[DATA LISTING — start]

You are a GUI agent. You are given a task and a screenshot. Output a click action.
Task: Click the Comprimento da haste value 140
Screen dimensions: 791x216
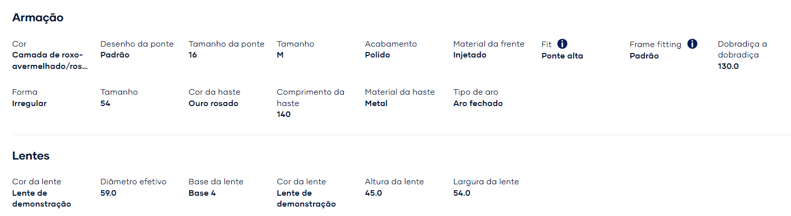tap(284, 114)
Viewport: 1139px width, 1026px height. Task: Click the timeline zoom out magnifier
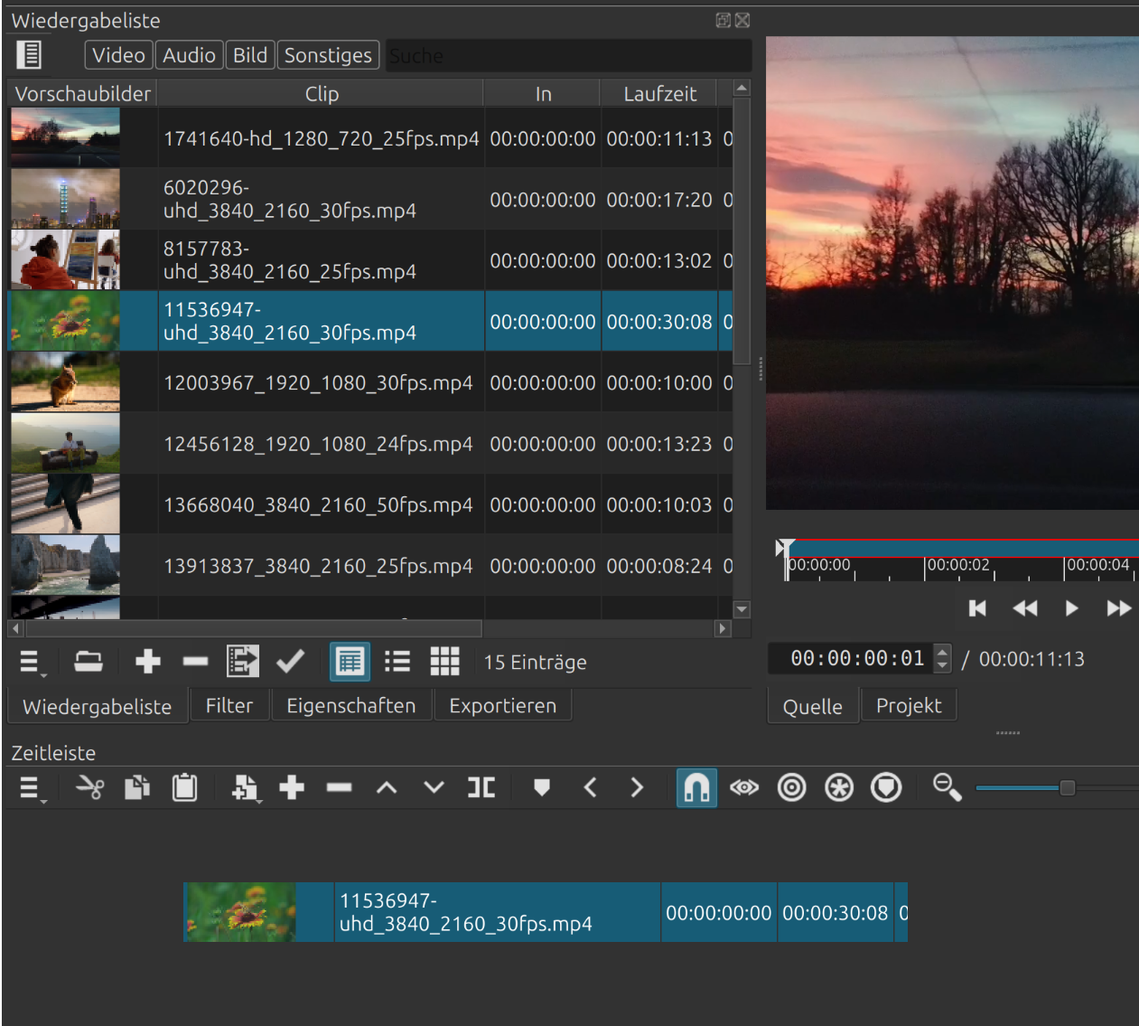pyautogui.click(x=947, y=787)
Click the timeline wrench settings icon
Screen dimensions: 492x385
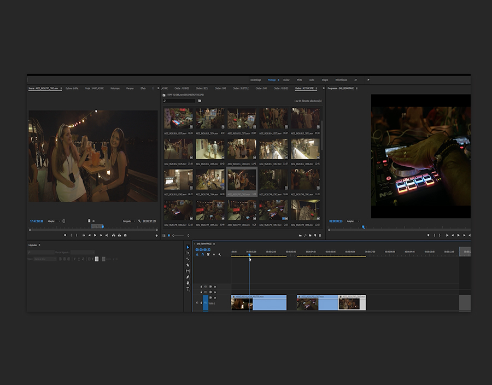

[DATA LISTING — finish]
[DATA LISTING — start]

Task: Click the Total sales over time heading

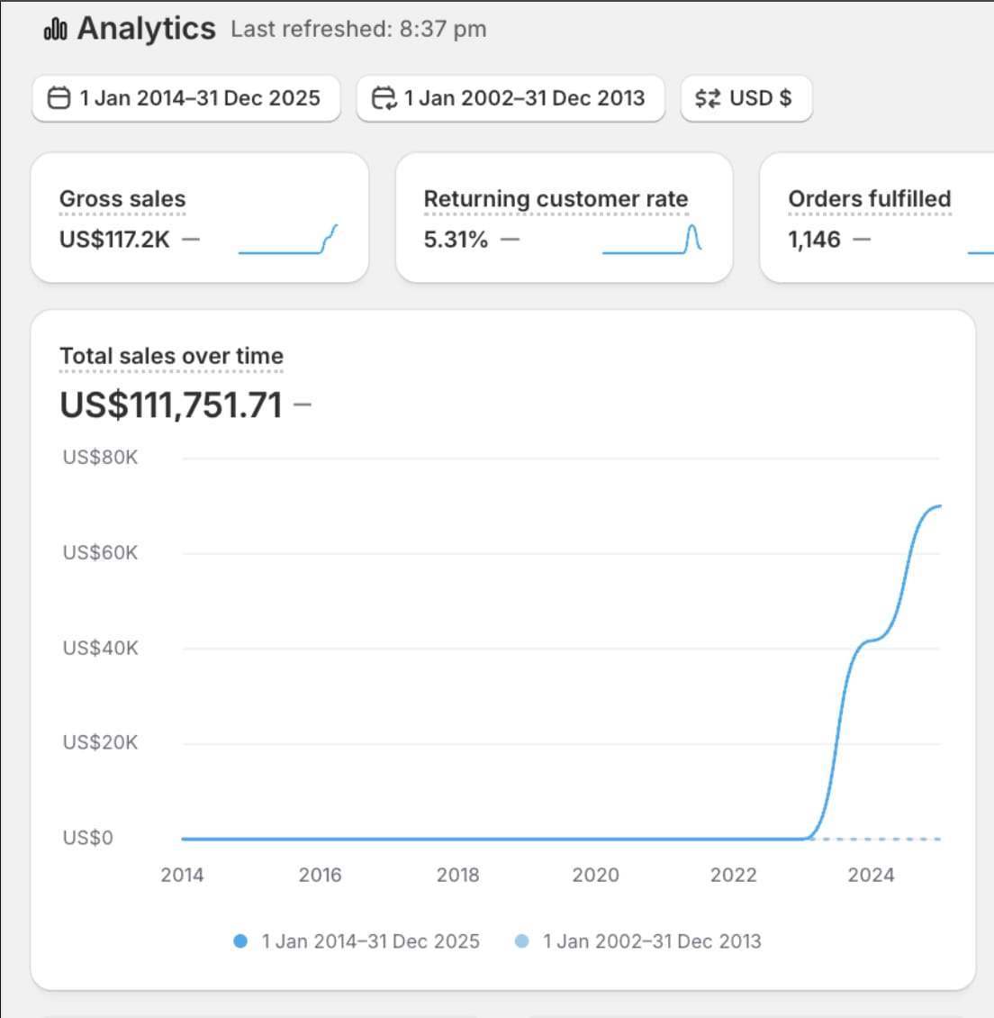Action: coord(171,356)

[DATA LISTING — finish]

Return exactly the lines that appear in the data above between the line containing "You are a GUI" and the line containing "Screen dimensions: 492x385", both of which are included, and leave the pictures out.

▸ PROBLEM SOLUTION
You are a GUI agent. You are given a task and a screenshot. Output a click action.
Task: Click the Comprimento da haste value 140
Screen dimensions: 791x216
tap(284, 114)
Viewport: 1139px width, 1026px height. Task: Click the timeline zoom out magnifier
pyautogui.click(x=947, y=787)
Click the timeline wrench settings icon
Screen dimensions: 492x385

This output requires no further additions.